====== Entries provided

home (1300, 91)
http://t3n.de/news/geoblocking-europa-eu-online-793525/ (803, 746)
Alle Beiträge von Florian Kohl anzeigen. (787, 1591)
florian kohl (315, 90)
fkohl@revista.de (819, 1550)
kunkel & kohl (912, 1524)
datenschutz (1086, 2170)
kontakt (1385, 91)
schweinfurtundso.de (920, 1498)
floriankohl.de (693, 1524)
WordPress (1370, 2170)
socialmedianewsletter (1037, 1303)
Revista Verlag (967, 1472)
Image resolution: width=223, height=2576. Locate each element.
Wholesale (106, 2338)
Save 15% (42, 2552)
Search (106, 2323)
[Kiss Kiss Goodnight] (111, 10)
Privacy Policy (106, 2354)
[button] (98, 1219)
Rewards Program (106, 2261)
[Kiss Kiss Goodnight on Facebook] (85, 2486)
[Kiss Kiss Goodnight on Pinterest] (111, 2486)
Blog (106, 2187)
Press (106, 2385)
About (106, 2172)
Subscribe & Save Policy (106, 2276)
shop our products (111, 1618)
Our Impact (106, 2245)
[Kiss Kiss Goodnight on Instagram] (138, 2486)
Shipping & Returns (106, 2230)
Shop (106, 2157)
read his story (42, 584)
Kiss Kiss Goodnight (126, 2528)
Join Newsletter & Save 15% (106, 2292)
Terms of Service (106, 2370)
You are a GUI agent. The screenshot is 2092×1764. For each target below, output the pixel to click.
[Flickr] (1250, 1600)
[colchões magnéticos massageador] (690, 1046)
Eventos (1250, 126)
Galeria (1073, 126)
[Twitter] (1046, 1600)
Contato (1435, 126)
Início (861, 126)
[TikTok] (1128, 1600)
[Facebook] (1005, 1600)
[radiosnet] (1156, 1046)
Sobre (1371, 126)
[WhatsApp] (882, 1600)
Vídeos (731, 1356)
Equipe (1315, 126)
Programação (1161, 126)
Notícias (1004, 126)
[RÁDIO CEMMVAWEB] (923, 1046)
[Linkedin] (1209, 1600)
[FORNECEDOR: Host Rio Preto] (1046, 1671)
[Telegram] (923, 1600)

============

• _Work request_: Look over the listing above. Pick out and copy every line that includes "Goodnight".

• _Answer_:
[Kiss Kiss Goodnight] (111, 10)
[Kiss Kiss Goodnight on Facebook] (85, 2486)
[Kiss Kiss Goodnight on Pinterest] (111, 2486)
[Kiss Kiss Goodnight on Instagram] (138, 2486)
Kiss Kiss Goodnight (126, 2528)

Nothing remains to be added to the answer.